Pixel coordinate grounding data:
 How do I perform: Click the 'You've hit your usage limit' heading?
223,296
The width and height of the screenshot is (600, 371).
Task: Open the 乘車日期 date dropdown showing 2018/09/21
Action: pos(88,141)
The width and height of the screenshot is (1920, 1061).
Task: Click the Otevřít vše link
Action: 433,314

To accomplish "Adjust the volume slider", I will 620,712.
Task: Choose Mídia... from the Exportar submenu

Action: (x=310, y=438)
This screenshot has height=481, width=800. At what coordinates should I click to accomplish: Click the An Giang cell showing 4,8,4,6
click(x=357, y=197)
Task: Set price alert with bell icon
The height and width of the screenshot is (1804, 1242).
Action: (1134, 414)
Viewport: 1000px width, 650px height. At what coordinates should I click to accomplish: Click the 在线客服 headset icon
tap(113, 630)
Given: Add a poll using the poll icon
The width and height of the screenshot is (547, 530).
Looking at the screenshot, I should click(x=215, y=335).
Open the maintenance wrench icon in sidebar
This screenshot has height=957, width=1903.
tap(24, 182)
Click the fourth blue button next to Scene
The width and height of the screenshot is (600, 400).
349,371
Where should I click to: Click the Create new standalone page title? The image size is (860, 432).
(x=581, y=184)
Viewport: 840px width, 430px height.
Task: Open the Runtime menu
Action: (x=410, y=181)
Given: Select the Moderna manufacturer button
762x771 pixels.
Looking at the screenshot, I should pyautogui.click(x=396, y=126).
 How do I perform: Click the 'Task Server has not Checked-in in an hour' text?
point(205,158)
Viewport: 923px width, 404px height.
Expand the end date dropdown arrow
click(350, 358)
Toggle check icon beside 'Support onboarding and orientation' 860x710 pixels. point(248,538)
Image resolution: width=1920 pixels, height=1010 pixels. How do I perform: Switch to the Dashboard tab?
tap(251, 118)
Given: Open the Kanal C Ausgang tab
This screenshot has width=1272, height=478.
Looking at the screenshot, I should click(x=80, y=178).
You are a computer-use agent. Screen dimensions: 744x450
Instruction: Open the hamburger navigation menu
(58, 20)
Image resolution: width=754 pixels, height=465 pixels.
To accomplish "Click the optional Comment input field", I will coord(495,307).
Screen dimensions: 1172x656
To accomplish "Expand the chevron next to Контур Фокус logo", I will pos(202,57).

Task: What you return should match the data character for character.

Response:
 How do I perform: Click the 'You've hit your usage limit' heading?
223,296
The width and height of the screenshot is (600, 371).
Task: Open the 乘車日期 date dropdown showing 2018/09/21
Action: pos(88,141)
The width and height of the screenshot is (1920, 1061).
Task: Click the Otevřít vše link
Action: 433,314

To accomplish "Adjust the volume slider", I will 620,712.
Task: Choose Mídia... from the Exportar submenu

Action: (x=310, y=438)
This screenshot has height=481, width=800. At what coordinates should I click to accomplish: Click the An Giang cell showing 4,8,4,6
click(x=357, y=197)
Task: Set price alert with bell icon
The height and width of the screenshot is (1804, 1242).
Action: (1134, 414)
Viewport: 1000px width, 650px height. At what coordinates should I click to accomplish: Click the 在线客服 headset icon
tap(113, 630)
Given: Add a poll using the poll icon
The width and height of the screenshot is (547, 530).
Looking at the screenshot, I should click(x=215, y=335).
Open the maintenance wrench icon in sidebar
This screenshot has height=957, width=1903.
tap(24, 182)
Click the fourth blue button next to Scene
The width and height of the screenshot is (600, 400).
349,371
Where should I click to: Click the Create new standalone page title? The image size is (860, 432).
(x=581, y=184)
Viewport: 840px width, 430px height.
Task: Open the Runtime menu
Action: (x=410, y=181)
Given: Select the Moderna manufacturer button
762x771 pixels.
Looking at the screenshot, I should pyautogui.click(x=396, y=126).
 How do I perform: Click the 'Task Server has not Checked-in in an hour' text?
point(205,158)
Viewport: 923px width, 404px height.
Expand the end date dropdown arrow
click(350, 358)
Toggle check icon beside 'Support onboarding and orientation' 860x710 pixels. point(248,538)
Image resolution: width=1920 pixels, height=1010 pixels. How do I perform: Switch to the Dashboard tab?
tap(251, 118)
Given: Open the Kanal C Ausgang tab
This screenshot has width=1272, height=478.
Looking at the screenshot, I should click(x=80, y=178).
You are a computer-use agent. Screen dimensions: 744x450
Instruction: Open the hamburger navigation menu
(58, 20)
Image resolution: width=754 pixels, height=465 pixels.
To accomplish "Click the optional Comment input field", I will coord(495,307).
Screen dimensions: 1172x656
To accomplish "Expand the chevron next to Контур Фокус logo", I will pos(202,57).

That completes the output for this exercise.